A veneer is a layer of material placed over a tooth. Veneers can improve the aesthetics of a smile and protect the tooth's surface from damage.
There are two main types of material used to fabricate a veneer: composite and dental porcelain. A composite veneer may be directly placed (built-up in the mouth), or indirectly fabricated by a dental technician in a dental lab, and later bonded to the tooth, typically using a resin cement. Usually used for treatment of adolescent patients who will require a more permanent design once they are fully grown. The lifespan of a composite veneer is approximately 4 years. In contrast, a porcelain veneer may only be indirectly fabricated.

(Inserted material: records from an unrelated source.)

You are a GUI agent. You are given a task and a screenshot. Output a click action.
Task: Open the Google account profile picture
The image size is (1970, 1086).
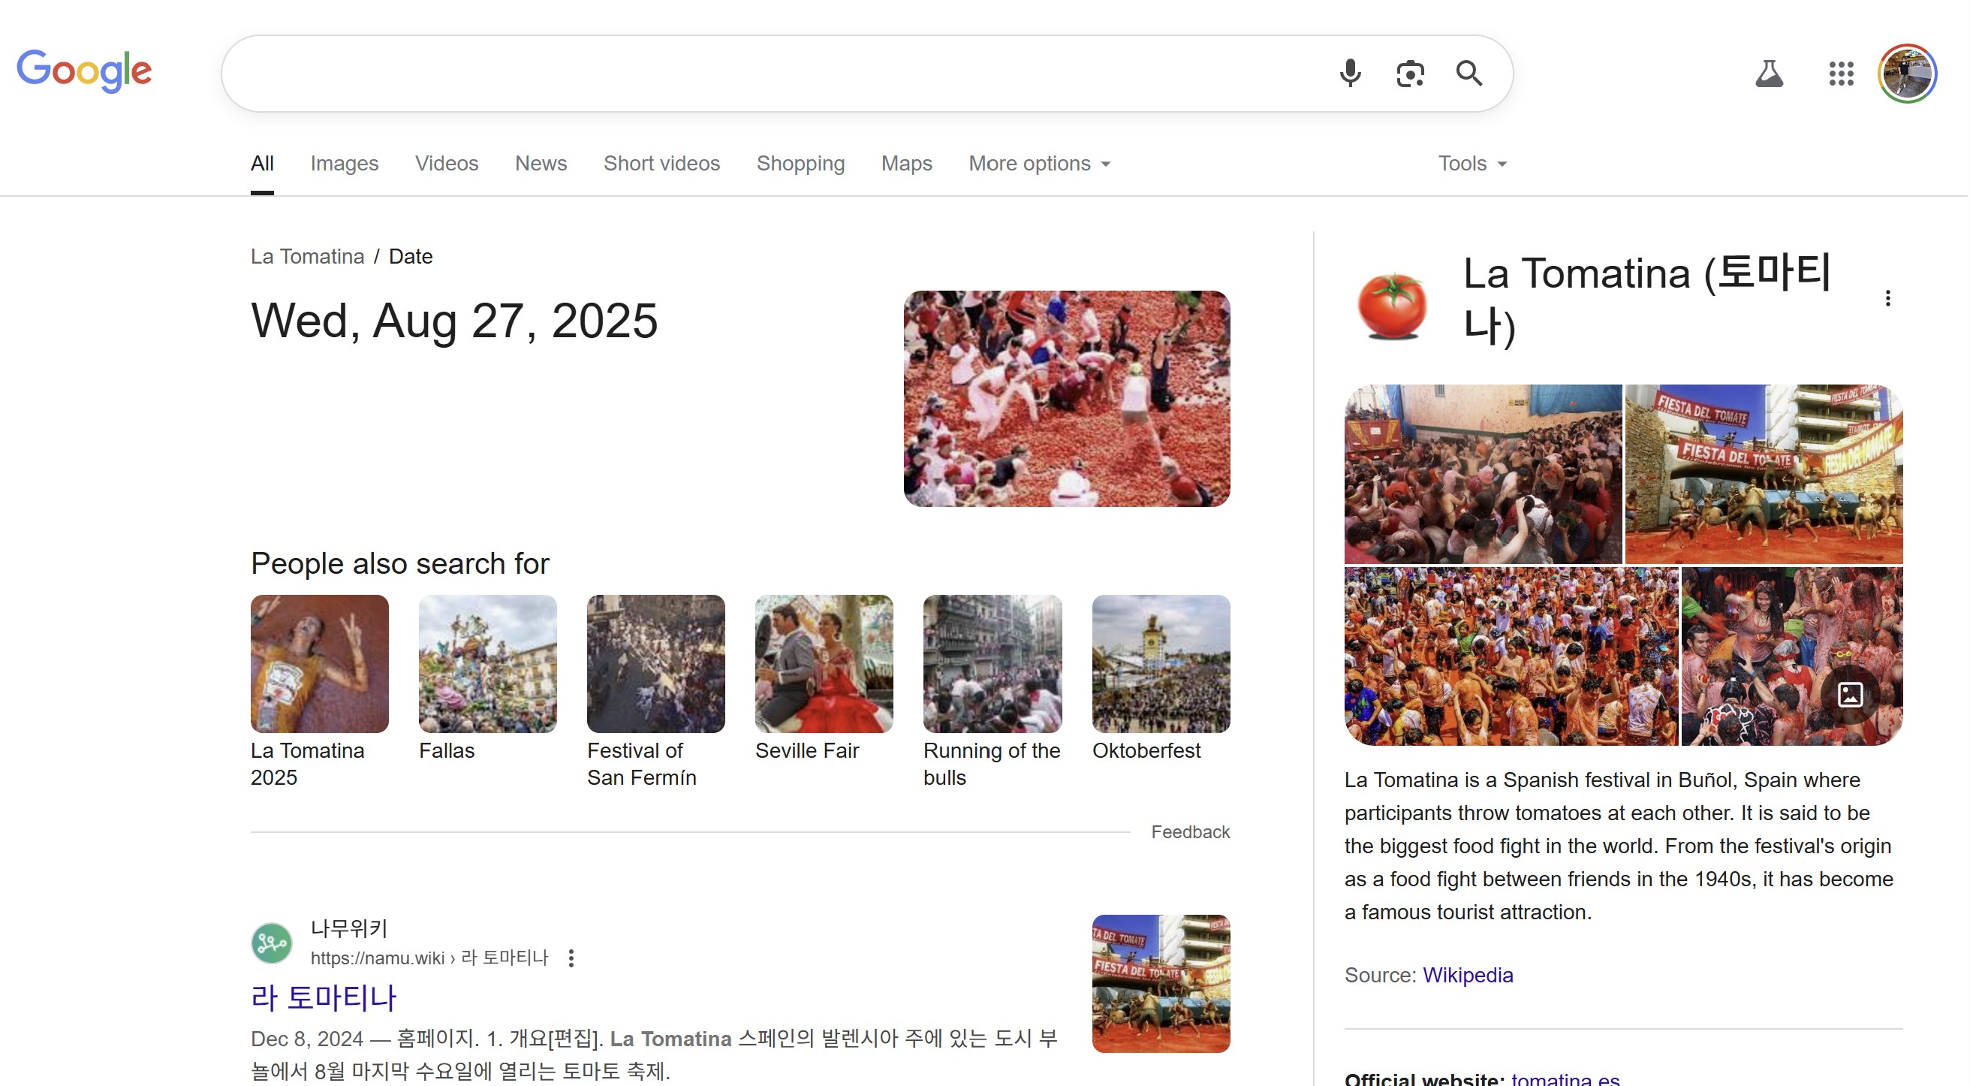point(1908,74)
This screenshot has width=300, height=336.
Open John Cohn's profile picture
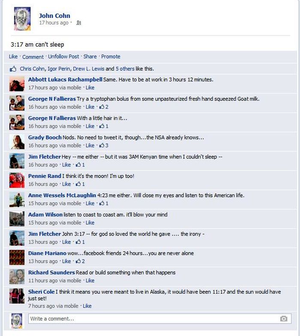22,19
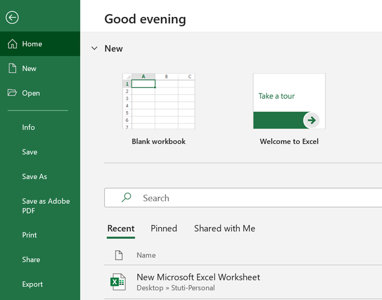Collapse the New section chevron

pos(94,48)
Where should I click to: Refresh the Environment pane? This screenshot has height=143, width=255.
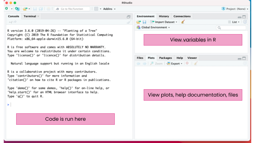(x=245, y=22)
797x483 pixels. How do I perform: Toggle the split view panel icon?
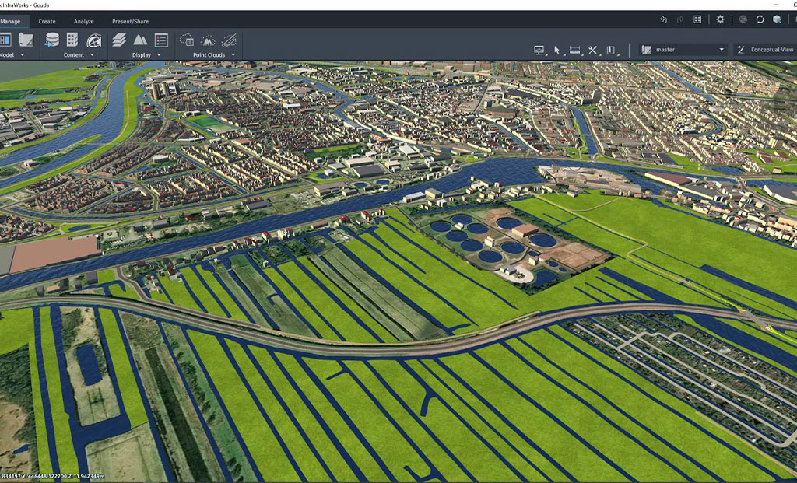610,48
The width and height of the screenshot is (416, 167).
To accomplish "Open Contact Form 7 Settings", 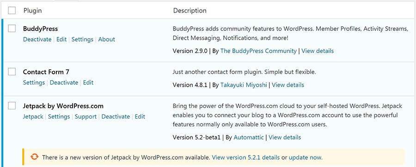I will [x=34, y=83].
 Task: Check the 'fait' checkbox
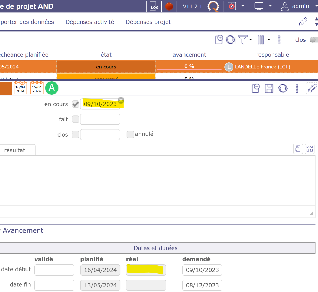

A full veneer crown is described as "a restoration that covers all the coronal tooth surfaces (Mesial, Distal, Facial, Lingual and Occlusal)". Laminate veneer, on the other hand, is a thin layer that covers only the surface of the tooth and generally used for aesthetic purposes. These typically have better performance and aesthetics and are less plaque retentive.
When should I consider Veneer?
Discoloured teeth, malformed teeth, enamel hypoplasia (not enough enamel), enamel hypocalcification (enamel not fully mineralised), fluorosis, tetracycline staining, non-vital tooth discolouration, malposition, enamel fractures, enamel loss by erosion, modify shape of tooth.